___ SOURCE DATA

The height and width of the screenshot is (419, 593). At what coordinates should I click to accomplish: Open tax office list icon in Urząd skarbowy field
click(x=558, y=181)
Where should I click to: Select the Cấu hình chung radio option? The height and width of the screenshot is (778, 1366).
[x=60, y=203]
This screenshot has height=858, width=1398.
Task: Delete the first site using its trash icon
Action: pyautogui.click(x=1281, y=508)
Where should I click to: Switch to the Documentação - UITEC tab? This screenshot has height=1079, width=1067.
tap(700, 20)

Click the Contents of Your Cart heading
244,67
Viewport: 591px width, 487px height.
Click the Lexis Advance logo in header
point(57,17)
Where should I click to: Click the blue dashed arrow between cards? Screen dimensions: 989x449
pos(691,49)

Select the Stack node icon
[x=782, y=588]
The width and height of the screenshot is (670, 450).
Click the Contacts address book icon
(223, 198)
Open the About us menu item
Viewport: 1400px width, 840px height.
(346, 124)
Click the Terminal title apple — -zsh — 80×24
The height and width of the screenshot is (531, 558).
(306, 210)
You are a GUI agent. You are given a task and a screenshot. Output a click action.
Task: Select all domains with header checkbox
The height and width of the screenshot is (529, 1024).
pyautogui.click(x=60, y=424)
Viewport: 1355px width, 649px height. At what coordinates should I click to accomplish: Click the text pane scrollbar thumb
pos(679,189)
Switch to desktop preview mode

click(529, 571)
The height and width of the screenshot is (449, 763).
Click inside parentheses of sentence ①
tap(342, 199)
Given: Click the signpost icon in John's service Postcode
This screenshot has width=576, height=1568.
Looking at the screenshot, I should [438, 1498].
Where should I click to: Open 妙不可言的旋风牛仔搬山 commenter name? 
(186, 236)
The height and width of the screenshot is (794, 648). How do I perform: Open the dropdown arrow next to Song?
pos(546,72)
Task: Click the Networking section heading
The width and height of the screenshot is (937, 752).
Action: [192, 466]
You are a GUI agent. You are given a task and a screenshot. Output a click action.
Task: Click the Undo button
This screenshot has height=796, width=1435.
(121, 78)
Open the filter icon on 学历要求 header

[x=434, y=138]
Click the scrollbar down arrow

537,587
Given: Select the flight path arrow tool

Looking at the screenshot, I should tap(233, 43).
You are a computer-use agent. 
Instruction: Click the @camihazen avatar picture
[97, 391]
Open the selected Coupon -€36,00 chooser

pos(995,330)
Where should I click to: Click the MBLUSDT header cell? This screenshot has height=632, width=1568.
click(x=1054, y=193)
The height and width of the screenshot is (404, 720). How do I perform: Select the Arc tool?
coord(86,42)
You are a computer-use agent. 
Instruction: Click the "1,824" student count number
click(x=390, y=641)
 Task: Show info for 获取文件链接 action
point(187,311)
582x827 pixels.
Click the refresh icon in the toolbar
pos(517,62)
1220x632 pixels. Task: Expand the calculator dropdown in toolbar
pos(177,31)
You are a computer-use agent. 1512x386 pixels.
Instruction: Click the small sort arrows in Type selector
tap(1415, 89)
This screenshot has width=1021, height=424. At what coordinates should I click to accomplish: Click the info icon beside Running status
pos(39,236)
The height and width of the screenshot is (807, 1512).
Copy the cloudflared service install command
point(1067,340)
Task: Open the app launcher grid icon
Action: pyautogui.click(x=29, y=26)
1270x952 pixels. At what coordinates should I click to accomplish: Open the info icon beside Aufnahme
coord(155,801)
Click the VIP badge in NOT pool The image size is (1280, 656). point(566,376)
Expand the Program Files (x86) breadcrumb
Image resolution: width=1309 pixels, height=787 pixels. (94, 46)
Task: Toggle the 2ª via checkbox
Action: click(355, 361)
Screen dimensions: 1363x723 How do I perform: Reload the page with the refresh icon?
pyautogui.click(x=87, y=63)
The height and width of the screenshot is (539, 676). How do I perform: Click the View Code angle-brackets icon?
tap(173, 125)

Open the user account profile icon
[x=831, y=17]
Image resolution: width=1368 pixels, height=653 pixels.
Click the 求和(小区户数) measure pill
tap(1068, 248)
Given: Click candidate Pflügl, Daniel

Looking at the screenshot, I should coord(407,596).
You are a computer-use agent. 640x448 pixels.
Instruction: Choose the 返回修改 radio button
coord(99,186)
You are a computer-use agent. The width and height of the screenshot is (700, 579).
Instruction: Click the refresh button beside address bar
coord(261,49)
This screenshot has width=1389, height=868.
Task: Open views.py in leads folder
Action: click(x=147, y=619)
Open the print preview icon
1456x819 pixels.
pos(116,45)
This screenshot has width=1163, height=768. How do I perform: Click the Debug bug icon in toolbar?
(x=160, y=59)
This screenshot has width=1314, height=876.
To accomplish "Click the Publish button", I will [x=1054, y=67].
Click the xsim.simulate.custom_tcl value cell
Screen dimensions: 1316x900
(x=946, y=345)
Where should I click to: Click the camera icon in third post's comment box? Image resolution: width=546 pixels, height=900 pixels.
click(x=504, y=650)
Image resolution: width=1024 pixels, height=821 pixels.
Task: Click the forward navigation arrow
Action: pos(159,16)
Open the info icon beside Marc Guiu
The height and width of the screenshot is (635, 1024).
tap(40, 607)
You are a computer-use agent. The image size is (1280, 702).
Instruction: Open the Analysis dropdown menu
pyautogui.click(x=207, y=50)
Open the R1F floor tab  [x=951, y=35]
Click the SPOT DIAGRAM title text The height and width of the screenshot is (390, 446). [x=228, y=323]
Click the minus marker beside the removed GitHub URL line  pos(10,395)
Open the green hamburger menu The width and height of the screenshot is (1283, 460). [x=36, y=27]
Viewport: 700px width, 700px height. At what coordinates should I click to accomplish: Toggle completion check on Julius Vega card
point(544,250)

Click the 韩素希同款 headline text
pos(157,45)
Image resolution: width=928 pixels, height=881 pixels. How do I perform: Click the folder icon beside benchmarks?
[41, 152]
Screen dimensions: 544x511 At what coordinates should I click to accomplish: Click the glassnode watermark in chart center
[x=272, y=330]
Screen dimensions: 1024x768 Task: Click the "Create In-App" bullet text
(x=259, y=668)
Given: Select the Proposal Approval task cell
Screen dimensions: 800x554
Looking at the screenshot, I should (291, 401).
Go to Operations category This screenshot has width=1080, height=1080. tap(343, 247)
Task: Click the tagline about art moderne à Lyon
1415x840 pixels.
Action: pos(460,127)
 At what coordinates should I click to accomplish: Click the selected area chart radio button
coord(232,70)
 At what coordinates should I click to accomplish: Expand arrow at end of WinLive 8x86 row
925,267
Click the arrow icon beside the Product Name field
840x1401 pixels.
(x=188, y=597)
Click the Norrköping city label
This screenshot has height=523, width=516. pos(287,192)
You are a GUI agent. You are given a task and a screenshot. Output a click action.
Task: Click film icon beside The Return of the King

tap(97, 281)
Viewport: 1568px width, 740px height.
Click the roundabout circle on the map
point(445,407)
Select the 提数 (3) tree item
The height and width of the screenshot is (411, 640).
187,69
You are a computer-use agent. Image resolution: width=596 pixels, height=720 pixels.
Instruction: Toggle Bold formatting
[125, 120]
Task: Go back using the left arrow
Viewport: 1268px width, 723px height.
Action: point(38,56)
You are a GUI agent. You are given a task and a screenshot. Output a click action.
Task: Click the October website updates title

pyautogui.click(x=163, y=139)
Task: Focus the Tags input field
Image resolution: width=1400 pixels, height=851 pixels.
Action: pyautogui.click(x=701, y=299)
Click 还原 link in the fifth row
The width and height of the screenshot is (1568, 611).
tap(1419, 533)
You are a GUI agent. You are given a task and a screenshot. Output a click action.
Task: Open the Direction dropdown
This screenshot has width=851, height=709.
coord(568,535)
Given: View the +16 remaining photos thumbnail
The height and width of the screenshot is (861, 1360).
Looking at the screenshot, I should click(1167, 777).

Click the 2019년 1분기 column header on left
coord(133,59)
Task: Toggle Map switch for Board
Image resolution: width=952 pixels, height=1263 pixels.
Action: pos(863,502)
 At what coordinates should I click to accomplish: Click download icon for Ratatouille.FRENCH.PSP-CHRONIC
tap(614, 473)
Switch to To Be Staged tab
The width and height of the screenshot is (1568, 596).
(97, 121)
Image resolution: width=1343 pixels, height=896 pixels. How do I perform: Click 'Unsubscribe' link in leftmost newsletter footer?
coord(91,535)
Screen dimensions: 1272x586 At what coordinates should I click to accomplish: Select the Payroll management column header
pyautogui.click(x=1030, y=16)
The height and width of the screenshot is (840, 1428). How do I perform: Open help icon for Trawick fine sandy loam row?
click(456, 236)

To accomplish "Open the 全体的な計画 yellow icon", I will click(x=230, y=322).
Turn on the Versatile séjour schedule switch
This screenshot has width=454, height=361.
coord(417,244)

______

**TASK ITEM**
Copy every line of the entries above in which "size" occurs.

**TASK RESULT**
Click the VIP badge in NOT pool The image size is (1280, 656). point(566,376)
You are a computer-use agent. The image size is (1280, 702).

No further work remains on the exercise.